What Belongs in an LLC Operating Agreement? (Part 2 of 3)

This is part two of a three-part series on what does and doesn’t belong in a written LLC operating agreement. Part one can be found here.

In part one of this series, I raised five questions that should be addressed in your LLC operating agreement. Here are five more.

More terms that usually belong:

Will there be meetings? One of the nice things about LLCs is that they are flexible, meaning that LLC members have a lot of leeway in choosing how the company’s affairs are conducted. Meetings typically aren’t legally required, but I recommend at least an annual in-person meeting of the members and/or managers (preferably both). I prefer quarterly meetings if circumstances allow it. It is common for companies to focus on their immediate business objectives and ignore regular company meetings. This is dangerous in my view; the benefit of regularly scheduled company meetings that focus on addressing overall company issues can’t be overstated. Include the details of your company meetings in your LLC operating agreement.

What happens when the company needs money? Underestimating the amount of money a new company will need is an epidemic. It is a rare exception when a venture gets its funding numbers right on the first try. Accordingly, the operating agreement should have a process in place to address a cash crunch. You may want to allow for a “capital call”, which requires some or all of the members to contribute more money under certain circumstances. You may want to allow members to loan the company money under pre-determined terms. Whether you include one of these ideas or some other creative approach, I recommend addressing cash needs in the operating agreement.

Who will handle tax matters for the LLC? This one is pretty straightforward – specify by name in your operating agreement the LLC member who will be responsible for tax matters. This includes making sure tax returns are prepared correctly and on time and dealing with correspondence from the IRS or state tax authorities.

What happens when someone dies? This is one of the questions I get asked most often by clients when helping them structure LLCs. There are other related questions you should consider too, like what happens if a member goes bankrupt or becomes mentally incompetent or just doesn’t want to be part of the LLC anymore.
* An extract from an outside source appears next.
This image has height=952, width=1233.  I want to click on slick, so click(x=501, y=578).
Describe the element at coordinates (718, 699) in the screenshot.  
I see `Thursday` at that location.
Typically what happens in these types of situations is the company (or the other members) have the opportunity to buy the member out. Capturing this in an LLC operating agreement requires you to answer at least two fundamental questions: (1) what events (death, bankruptcy, etc.) trigger the company’s option to buy the membership interest, and (2) how do you determine how much the interest is worth?

What if we want to dissolve the company? Dissolving an LLC isn’t always as simple as you think. There are steps that must be taken first to “wind up” the affairs of the company. The operating agreement should contain instructions on how to dispose of the company’s assets. Documents must be filed with the Secretary of State. Make sure you don’t forget to address these points in the operating agreement.